- Born: Deepak Malhotra 1964 (age 61–62) Bangalore, India
- Other name: Dino Malhotra Martelli
- Occupations: Model, actor, entrepreneur
- Years active: 1980s–present

= Dino Martelli =

Indian entrepreneur

Dino Martelli, previously known as Deepak Malhotra (born 1964), is a former Indian model and actor, who now runs an apparel company.

== Early life ==
Deepak lived in Bangalore, where he studied in Christ University from 1982 to 1985.

He was a member of Bangalore Club, and was also a national-level gymnast.

== Career ==

=== Modelling ===
One of the earliest finds of Design and Print Group, Malhotra began his career modelling for a menswear line in Bangalore, and soon became one of the most sought after models during the late 1980s and the early 1990s.

He was the face of Vimal, a major textile brand of Reliance Industries, for many years; and reportedly had a contract of ₹150,000 in 1987, which was unprecedented at that time.
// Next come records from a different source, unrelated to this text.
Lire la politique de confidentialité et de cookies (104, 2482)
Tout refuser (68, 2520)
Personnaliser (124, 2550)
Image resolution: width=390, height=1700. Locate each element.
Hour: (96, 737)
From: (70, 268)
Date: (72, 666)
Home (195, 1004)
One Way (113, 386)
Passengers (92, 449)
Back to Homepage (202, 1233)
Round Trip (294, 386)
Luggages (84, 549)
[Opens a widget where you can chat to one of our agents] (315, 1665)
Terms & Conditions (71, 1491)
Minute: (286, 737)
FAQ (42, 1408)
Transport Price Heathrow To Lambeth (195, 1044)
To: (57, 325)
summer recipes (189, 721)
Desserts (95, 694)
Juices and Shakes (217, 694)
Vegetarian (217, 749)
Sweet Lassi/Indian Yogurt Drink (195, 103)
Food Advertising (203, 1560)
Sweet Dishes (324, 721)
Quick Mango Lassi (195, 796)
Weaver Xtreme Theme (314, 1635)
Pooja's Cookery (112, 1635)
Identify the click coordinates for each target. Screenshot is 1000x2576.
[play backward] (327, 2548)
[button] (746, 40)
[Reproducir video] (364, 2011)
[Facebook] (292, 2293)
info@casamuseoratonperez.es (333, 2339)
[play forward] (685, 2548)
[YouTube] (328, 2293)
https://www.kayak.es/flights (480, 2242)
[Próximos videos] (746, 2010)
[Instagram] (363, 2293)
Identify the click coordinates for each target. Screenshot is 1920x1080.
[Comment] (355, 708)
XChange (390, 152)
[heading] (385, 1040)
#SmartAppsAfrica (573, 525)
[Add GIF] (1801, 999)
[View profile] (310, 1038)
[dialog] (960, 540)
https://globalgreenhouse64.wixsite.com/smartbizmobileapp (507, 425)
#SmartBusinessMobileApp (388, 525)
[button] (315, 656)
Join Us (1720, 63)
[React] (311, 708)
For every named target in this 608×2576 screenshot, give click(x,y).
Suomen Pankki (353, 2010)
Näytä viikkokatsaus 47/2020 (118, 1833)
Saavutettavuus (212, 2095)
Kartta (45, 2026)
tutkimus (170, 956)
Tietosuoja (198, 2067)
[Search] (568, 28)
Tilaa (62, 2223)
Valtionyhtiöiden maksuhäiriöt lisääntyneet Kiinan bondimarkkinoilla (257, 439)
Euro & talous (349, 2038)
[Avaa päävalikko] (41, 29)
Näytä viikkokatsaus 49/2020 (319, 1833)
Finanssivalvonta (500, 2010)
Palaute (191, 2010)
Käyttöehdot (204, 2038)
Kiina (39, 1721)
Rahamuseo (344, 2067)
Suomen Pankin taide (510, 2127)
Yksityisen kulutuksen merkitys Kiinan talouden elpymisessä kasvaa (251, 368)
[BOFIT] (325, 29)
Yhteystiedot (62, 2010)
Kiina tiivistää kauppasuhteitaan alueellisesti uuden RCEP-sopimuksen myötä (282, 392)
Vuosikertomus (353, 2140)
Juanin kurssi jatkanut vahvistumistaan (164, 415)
He gained further popularity with his TV advertisement for Aramusk, a soap that was promoted as being for the "extravagantly male". He also appeared in advertisements for Kwality and Garware Video Cassette.

=== Acting ===

Deepak Malhotra and Sridevi in the poster of Lamhe (1991)

After his success as a model, he started getting movie offers, and moved to Mumbai. In 1991, he made his film debut with Yash Chopra's Lamhe, starring alongside Sridevi and Anil Kapoor. The film did poorly at the box office and Martelli received backlash for his role, particularly for a single scene. Martelli was also cast for the 1993 film Darr, but he was replaced by Sunny Deol due to the backlash he received for his performance in Lamhe. He got his second and last film role in the 1994 action film Tejasvini, where he appeared opposite Vijayshanti. By 1994 he had stopped receiving offers as an actor and moved to the United States to continue his modeling career.

=== Entrepreneurship ===
Malhotra moved to New York City and changed his name to Dino Martelli. There he studied industrial engineering and designing, and started working in the field of apparels. He is currently the principal at NYC Made Apparel, which he co-founded in 2018.

In 2003, he opened Café Sesso in The Courtyard in Colaba, Mumbai with his friend and business partner, socialite Sabina Chopra. It shut down over a year later, and they took up the management of the restaurant at Breach Candy's Moksh gym and leisure club, naming it Spring.

== Filmography ==

Dino Martelli / Deepak Malhotra
| Year | Film | Role | Notes |
|---|---|---|---|
| 1991 | Lamhe | Lead actor | Debut film; starred opposite Sridevi and Anil Kapoor |
| 1994 | Tejasvini | Lead actor | Final film role; starred opposite Vijayshanti |

== Personal life ==
In 1998, Dino married model-turned-fashion choreographer Lubna Adam, who is notable for opening India's first fashion model training school 'Catwalk' in Bombay in 1990. They were in a relationship for 11 years before their marriage, and after getting married moved to New York where they lived in Upper West Side.

They have two sons— Kian Martelli, who was a decorated athlete in Riverhead High School, and is a designated partner in Lubna Adams Luxury Lifestyle Llp; and Kyle Martelli, salutatorian of Riverhead High's graduating Class of 2021, who is currently a student at Boston University Questrom School of Business. The Martelli brothers have also modelled for Manish Malhotra's fashion collection.

The couple have separated; and in 2014, Dino married Erika Falconeri.